The new turbo vane motor and a turbo resonator have been installed, though Mercedes calls the later a Noise Silencer. Whatever. They insist that the things they repaired were the sources of my problem when I kept losing power. I have no way of knowing whether it really was. But they gave us a rental F-150 to use all day as they did the repairs. We visited the Montana State Fair and a park along the Yellowstone River.
We hit the road again bound for Yellowstone at 5 PM. We made it all of a mile when I noticed the refrigerator was no longer working. The generator wouldn’t fire up. I couldn’t even get the test panel lights to come on. We turned around and went back to the dealer.
They insisted they did nothing to cause the issues. We theorized that perhaps the shore battery on my Roadtrek had gone dead as I left it on while they serviced my Roadtrek this morning so the food wouldn’t spoil. It was on battery from about 1 am to 4pm
After letting the engine run a few minutes we got the test lights to come on. They shrugged. I shrugged. I was burning daylight. According to my GPS, we wouldn’t arrive until close to dark. So we set off. I let everything charge for an hour as we headed west on I-90. Then we tried the fridge. The light came on but the fridge was making a sort of grinding noise. The CO2 detector started beeping.
The test lights showed the battery was low. We kept everything off. An hour and a half later at a rest stop, I tried the fridge on propane. No problem. No noise. On 12V, there was the grinding noise again, and the CO2 alarm. The generator still couldn’t get enough juice to start up. I shut it off and moved on.
So that’s where we are. Either the fridge is bad or the house battery, which doesn’t seem to want to take a charge. Or the inverter. With my luck, probably all three.
It looks like we’re not done spending yet. Our next stop is West Yellowstone, MT. I’m doubtful we’ll find much help there, if we need it.
Jennifer is being a great sport about it all. She did, however point out that we could have rented a lot of very nice hotel rooms with workout areas for what this trip has cost so far. You need to understand that she works out every day. I’m not talking about taking a walk. I’m talking weights, heavy duty cardio. She’s an animal. She’s only managed one workout so far on this trip. She’s going through exercise withdrawal. I’m lucky to be alive. I need to find her a gym.
We arrived at West Yellowstone right at dark. Powered up the RV and switched the fridge to 120V. It works fine. Solved that one.
I know the commercial power will charge the house batter so we’ll see of that works.
But then… another problem: The LP gas detector started chirping.
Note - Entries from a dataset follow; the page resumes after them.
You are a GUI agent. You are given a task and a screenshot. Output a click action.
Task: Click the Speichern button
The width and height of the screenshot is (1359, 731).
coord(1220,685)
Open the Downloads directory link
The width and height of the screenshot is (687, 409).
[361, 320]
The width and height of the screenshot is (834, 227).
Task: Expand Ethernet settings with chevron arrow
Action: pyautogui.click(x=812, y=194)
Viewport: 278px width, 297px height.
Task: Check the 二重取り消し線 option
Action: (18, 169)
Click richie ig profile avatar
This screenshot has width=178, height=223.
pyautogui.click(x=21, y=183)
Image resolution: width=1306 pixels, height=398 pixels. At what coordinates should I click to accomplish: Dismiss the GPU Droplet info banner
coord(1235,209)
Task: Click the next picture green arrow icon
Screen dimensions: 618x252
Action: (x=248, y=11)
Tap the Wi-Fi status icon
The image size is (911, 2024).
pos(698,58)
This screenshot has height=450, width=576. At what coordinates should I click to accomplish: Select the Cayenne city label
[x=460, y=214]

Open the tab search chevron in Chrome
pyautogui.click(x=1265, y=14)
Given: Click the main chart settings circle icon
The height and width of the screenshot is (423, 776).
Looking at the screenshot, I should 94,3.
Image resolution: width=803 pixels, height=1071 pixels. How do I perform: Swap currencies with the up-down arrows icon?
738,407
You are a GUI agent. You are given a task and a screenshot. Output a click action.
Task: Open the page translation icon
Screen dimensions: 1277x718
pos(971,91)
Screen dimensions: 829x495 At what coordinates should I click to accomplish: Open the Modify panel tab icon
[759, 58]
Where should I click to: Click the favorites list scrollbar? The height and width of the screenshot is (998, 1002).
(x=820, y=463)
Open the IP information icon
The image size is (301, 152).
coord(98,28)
It wouldn’t stop. For 45 minutes it sounded. We’ve read on other forums about them being touchy and I’m suspecting it has to do with the house battery running down and now being charged with the campground’s electricity. There is no smell of LP so, finally, to shut it up, I pulled the fuse.
We have the windows opened just in case there is a leak but it’s going to be a cold night. It’s 46 degrees already, a half hour before midnight.
Update- Friday morning — The Open Mike RV Tour is back on track. Had a great night’s sleep. The overnight temperature dropped to 30 degrees. We went to sleep with the sound of wolves howling from a Grizzly and Wolf attraction a half mile away. They have two resident packs there and it’s an awesome sound.
Right behind my spot at the Grizzly Campground here in Yellowstone is a series of trails through a national forest. I plan to hit them late this afternoon on my mountain bike.
“Just make a lot of noise,” Kathy, at the campground office told me. “You don’t want to surprise a bear.”
No way. But way cool.
We’re off for our first tour of the park. I put the LP fuse back in and after a couple of chirps, it settled right down and is just glowing green now.